The Story
Why it exists.
The beginning
Mon Précieux Nectar Fountain Impériale entered the world in 2009, composed by Randa Hammami for Guerlain. The brief was unusual: not a fragrance meant to sell, but one meant to be talked about. Thirty-five bottles existed at launch. A single liter of perfume, housed in a crystal fountain created by Cristallerie du Val Saint Lambert, decorated with Guerlain's honeycomb emblem. The fragrance itself was the point, not the marketing around it, not the bottle's display potential. Just the scent, exceptional and rare. In 2012, Guerlain re-released it as part of Les Parisiennes, a collection honoring the house's most storied women's fragrances. By then, the original bottles had already become collector mythology.

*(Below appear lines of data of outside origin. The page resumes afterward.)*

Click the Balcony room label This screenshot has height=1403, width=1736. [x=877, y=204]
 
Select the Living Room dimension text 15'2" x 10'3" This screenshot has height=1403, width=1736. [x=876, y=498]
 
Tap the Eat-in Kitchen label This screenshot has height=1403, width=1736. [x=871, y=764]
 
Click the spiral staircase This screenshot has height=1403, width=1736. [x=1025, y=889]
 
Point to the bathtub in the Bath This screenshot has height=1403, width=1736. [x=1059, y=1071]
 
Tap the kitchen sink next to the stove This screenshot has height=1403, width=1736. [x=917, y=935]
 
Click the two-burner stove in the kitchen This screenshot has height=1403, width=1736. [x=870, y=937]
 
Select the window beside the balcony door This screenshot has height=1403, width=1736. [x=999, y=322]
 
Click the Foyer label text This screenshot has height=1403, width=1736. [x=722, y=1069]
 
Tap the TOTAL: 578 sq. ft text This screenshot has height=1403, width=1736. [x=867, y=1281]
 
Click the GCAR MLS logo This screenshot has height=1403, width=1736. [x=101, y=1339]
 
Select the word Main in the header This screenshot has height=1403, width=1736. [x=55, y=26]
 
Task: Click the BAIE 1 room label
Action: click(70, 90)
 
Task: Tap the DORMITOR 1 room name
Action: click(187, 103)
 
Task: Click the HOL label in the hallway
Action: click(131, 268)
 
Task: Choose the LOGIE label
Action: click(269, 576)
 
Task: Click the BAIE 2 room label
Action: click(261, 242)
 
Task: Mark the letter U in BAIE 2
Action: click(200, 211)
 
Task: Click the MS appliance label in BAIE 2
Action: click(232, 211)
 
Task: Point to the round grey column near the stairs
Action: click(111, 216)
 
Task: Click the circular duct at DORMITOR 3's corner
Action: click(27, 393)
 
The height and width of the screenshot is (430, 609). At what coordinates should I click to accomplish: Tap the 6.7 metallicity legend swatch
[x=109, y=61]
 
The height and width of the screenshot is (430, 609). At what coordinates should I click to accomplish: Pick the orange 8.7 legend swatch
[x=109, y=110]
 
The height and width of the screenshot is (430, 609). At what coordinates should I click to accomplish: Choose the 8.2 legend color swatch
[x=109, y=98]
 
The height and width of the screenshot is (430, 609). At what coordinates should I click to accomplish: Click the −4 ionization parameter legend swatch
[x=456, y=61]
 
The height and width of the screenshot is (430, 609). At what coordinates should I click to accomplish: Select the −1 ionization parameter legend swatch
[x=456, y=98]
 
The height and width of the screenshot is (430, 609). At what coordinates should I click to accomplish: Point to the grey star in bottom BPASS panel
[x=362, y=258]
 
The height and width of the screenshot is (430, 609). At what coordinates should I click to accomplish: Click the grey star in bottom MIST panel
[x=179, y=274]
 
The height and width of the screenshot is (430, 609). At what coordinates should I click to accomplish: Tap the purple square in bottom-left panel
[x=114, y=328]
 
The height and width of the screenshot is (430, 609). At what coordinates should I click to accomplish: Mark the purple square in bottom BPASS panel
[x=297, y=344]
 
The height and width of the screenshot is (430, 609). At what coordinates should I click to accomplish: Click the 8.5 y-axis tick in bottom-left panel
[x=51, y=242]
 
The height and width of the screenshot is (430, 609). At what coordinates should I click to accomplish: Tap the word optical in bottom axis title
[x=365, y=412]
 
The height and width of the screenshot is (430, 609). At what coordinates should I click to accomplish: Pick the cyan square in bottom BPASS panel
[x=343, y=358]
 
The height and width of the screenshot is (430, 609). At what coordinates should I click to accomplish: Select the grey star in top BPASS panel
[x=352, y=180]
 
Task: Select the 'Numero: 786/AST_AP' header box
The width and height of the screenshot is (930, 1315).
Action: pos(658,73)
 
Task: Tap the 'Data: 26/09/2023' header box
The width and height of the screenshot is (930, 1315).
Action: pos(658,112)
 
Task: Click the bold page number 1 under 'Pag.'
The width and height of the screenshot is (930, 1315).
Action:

The note structure defies easy categorization. Bitter almond and petitgrain at the top create a tension, the almond sweet and slightly green, the petitgrain adding bitter citrus and an herbal backbone. Neither dominates; they negotiate. Then the heart arrives: African orange flower and jasmine in full, heady bloom. Sweet without being cloying, because the base has already started its work, vanilla and white musk forming a soft foundation, incense and woody notes adding depth without heaviness. It's a composition that earns its longevity by being interesting at every phase, not by overpowering at the opening and fading to nothing.
The evolution
The opening hits fast: bitter almond, immediate and slightly sharp, like kernels cracked between your teeth. Petitgrain arrives within minutes, green and woody, keeping the sweetness honest. The first hour belongs to this negotiation, sweet and bitter, light and grounded. Around the two-hour mark, the florals take over completely. Orange flower floods forward, jasmine beneath it, sweet and warm and impossible to ignore. This is the phase people remember. The vanilla starts around hour three, softening everything. The drydown settles into white musk, a whisper of incense, and woods that stay close to skin for another three to four hours. On fabric, longer. On skin, expect six to eight hours with moderate sillage, present but never shouting.
Cultural impact
This fragrance became collector mythology almost immediately. Thirty-five bottles in 2009 made it nearly impossible to find at launch, and the secondary market reflected that scarcity. When Guerlain re-released it in 2012 as part of Les Parisiennes, the house confirmed what collectors already knew: this was one of their most sought-after rarities. It's the kind of fragrance people reference when they talk about Guerlain's hidden depths, the compositions that exist outside the core line, made for devotion rather than volume.